** start TEXT TO READ **
Gainesway's Graves among the intrepid traders hoping for Saratoga success
Michele MacDonald gets the lowdown on some bold pinhooks
Pinhooking foals to be resold in the spotlight of the Fasig-Tipton Saratoga Selected Yearling Sale takes sizeable measures of money, skill and luck.
Despite the considerable challenges, however, there seems to be no shortage of people willing to play this high-risk yet potentially high-reward game, and approximately 25 per cent or so of the typical Saratoga catalogue consists of pinhooks, with this year being no exception.
View the Saratoga Yearling Sale catalogue
“One thing people like about Saratoga is that it has been a very successful sale for pinhookers,” observes Fasig-Tipton vice president of sales Bayne Welker jnr. “You can see people who are out there buying weanlings, who had good luck [selling previous weanling buys at Saratoga].
It’s given them confidence over the years that they can pay [for top weanlings] and they can come back and be rewarded in the marketplace.”
Based on 2017 results, one of the best to emerge at pinhooking for the Saratoga sale is Brian Graves, director of public sales for Gainesway, last year’s leading Saratoga consignor.
In 2016 Graves bought three weanlings for a total of $985,000 on behalf of investors he describes as primarily friends, family or colleagues. They were resold as Saratoga yearlings for a combined $2 million.
“I just focus on the physicals,” Graves says of his strategy. “I try to buy weanlings by stallions who are emerging and can get hotter. For instance, I bought a Quality Road colt last November who we brought here to sell and, clearly, he’s emerging as one of the top stallions.
“If you have a really good physical by a top stallion or an emerging stallion, you can see a horse appreciate in value. I don’t think you have to have the most on the dam’s side or the most female family,” he adds. “If they are by a good emerging stallion and have a top physical, I think they can really appreciate in value.
** end TEXT TO READ **
** start PROVIDED DATA **
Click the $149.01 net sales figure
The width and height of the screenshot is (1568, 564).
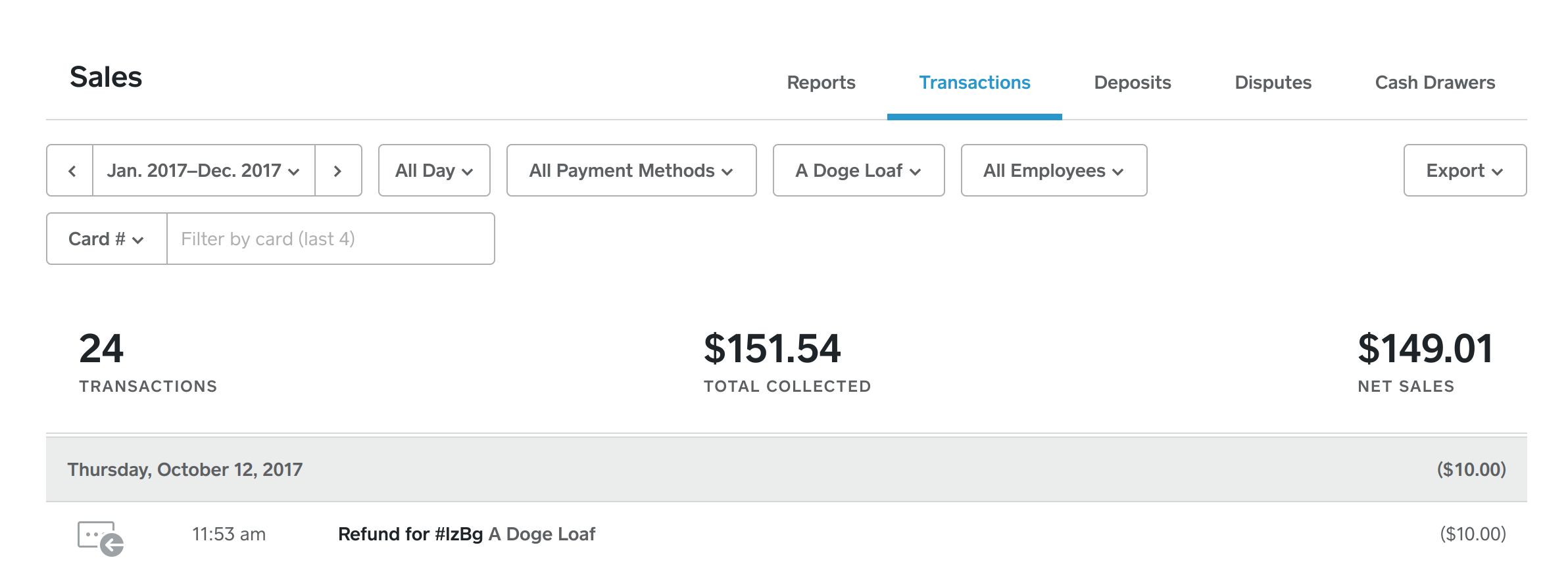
** end PROVIDED DATA **
### [PROBLEM DESCRIPTION]
Carry on the Saratoga pinhooking article from its last sentence. The data has nothing to do with the Saratoga pinhooking article.

### [RESPONSE TO THE EXERCISE]
"I also try to buy horses who are racehorses at the end of the day. When you can actually accomplish that, I think people then have faith and that can help your horses sell better, too.”
Graves often buys pinhooking prospects under the names Blue Sky Stables or Clear Ridge Stables. One of the Blue Sky purchases that has been consigned by Gainesway to the Saratoga selected sale is hip 26, a chestnut filly from the first crop of Triple Crown winner American Pharoah out of multiple Grade 1 winner Life At Ten, by Malibu Moon.
The filly cost $500,000 as a weanling at the Keeneland November sale but Graves says she has just improved since then.
“I think she’s a star," he says. "She’s just a beautiful filly, really leggy - just a picture of balance - and she’s a big-walking filly, really athletic. She’s done nothing but improve the whole time we’ve had her.
“I can just see her being a Graded stakes filly. She’s a very good representative of the Triple Crown winner and she’s out of a Grade 1 winner so we’re thinking she could do really well.”
Bred by Frank Stronach’s Adena Springs, the filly is from the female family of Tapit, Rubiano and Relaunch.
The Quality Road colt, produced by a half-sister to stakes winner Frolic’s Revenge and consigned to the Saratoga sale as hip 212, was a $330,000 weanling acquisition.
Another Blue Sky weanling, hip 158, a Medaglia D’Oro colt out of a sister to Grade 1 winner and sire Archarcharch, cost $350,000.
“He’s a beautiful mover, probably the best walking horse we have here - very athletic. He could be anything,” says Graves of the Medaglia D'Oro colt. “We’ve got a handful of other pinhooks here that are all nice - that’s why I brought them here because they turned out nice.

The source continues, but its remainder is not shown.